There’s something I’ve learned the hard way: emotional death is contagious. Especially when you’re already doing the heavy lifting of maintaining your own relationship. It is a quiet, creeping kind of erosion that starts when you surround yourself with people whose relationships are falling apart, or have already crumbled into dust.
Now, don’t get me wrong, this isn’t about judgment. I’ve got nothing but compassion for those navigating the pain of breakups, divorces, and the emotional wreckage that follows. But I’ve noticed something unsettling over the years. When my inner circle is filled with people constantly mourning their relationships, it becomes dangerously easy for me to start questioning my own.
We’re social creatures. We connect through shared experience, and when someone we care about is hurting, we want to relate, to comfort, to understand. But in doing that, there’s a subtle shift. You start focusing on the cracks in your own dynamic, even the ones that were never really there to begin with. You start mentally matching your relationship up against theirs, Are we doomed too? Are we missing something?
Suddenly, their emotional grief becomes a mirror, and it reflects back doubts you weren’t even harboring until the conversation started. This is why I’ve had to be really honest with myself: it is incredibly difficult for me to maintain close relationships with single people, especially those freshly untethered from commitment, because their energy, their focus, and their emotional bandwidth are just in a completely different place than mine.
The truth is, I have no desire to romanticize what life was like when I was single. That chapter closed for a reason. I don’t want to be tempted to miss it, or worse, imagine I’m missing out on something. And while I will always support my friends in crisis, I’ve had to create boundaries. Because when you’re constantly immersed in other people’s relationship failures, it is hard not to let that seep into your own sacred space.
That’s why I’m HUGE on accountability.
When a friend’s relationship ends, I don’t rush to comfort them by bashing their ex or speculating how unfair it all was. I want to ask real, reflective questions.
What was your part in it?
What didn’t you nurture?
Where did things break down, and what can you learn from that?
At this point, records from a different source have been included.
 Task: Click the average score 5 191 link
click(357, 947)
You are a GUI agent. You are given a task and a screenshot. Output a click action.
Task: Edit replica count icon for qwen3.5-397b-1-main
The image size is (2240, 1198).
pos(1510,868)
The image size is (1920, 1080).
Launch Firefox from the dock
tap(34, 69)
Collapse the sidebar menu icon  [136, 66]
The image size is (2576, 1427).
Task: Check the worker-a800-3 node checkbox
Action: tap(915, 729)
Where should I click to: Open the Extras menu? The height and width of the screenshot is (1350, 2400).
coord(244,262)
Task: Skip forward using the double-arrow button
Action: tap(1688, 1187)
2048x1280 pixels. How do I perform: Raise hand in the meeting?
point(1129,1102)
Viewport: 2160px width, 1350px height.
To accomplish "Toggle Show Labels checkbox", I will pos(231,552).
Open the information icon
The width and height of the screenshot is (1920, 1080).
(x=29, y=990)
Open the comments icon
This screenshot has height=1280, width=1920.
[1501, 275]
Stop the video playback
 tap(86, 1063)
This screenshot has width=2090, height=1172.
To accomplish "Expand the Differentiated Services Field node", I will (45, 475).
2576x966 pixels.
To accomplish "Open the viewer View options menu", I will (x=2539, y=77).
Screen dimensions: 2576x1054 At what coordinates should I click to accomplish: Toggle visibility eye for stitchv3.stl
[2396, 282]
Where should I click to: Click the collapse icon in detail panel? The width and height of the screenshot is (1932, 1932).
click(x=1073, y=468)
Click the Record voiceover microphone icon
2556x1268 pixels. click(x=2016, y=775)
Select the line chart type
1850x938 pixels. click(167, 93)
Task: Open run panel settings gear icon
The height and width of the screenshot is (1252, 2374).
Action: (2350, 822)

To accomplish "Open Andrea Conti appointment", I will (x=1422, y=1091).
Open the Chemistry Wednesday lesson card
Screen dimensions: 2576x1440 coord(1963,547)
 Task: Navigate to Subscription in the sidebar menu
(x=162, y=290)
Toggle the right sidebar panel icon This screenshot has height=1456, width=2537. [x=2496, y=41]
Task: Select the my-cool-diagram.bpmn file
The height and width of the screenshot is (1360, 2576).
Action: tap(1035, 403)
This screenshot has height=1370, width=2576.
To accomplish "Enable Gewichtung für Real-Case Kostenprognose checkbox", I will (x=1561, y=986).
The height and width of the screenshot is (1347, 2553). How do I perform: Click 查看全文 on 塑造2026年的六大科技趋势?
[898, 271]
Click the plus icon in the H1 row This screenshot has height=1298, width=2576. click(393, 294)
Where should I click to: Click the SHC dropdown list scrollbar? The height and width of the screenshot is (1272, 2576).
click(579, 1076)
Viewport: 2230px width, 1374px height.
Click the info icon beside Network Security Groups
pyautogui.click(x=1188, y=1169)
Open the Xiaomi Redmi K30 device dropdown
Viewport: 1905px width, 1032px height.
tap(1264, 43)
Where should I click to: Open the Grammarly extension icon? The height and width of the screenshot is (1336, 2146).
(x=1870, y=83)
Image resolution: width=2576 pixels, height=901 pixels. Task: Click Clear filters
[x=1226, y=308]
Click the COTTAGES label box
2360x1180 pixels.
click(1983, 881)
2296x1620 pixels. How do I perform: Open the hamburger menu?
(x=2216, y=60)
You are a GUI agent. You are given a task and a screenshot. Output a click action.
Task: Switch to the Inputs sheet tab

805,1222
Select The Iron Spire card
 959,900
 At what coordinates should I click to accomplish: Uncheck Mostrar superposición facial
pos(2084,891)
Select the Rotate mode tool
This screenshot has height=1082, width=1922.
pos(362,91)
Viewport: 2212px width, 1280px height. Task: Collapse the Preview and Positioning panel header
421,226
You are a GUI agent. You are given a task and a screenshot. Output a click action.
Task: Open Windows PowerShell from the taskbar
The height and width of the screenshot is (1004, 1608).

Not because I’m cold or unsupportive, but because I genuinely believe growth starts with ownership. If we can shift the conversation to what needs healing within ourselves, it stops being about how awful someone else was, and starts being about how to grow from the pain. That, to me, is empowering.
It also protects my relationship from becoming collateral damage. Because it is dangerously easy to get stuck in a spiral of “what my partner is doing wrong” when you’re constantly around people dissecting the failures of their own relationships. That energy spreads. It sticks to you. It whispers insecurity when you were feeling fine five minutes ago.
Of course, there are non negotiables, abuse in any form, be it physical, emotional, or psychological, is never something anyone should stay for. In those cases, walking away is not just healthy, it is necessary, and I’ll always hold space for a friend in that kind of need.
But the boundary still stands,
You can talk to me about your relationship falling apart, but do not drag my relationship into the mess.My dynamic is mine. My challenges are unique to us. They don’t need to be compared, matched, or measured against someone else’s. It is not a competition, and it never should be.
Emotional contagion is real, and if I’m going to stay grounded, accountable, and present in my relationship, I have to be mindful of the emotional environments I walk into. That’s not selfish, that’s self preservation. And it is one of the greatest acts of love I can give to the people I’m building something real with.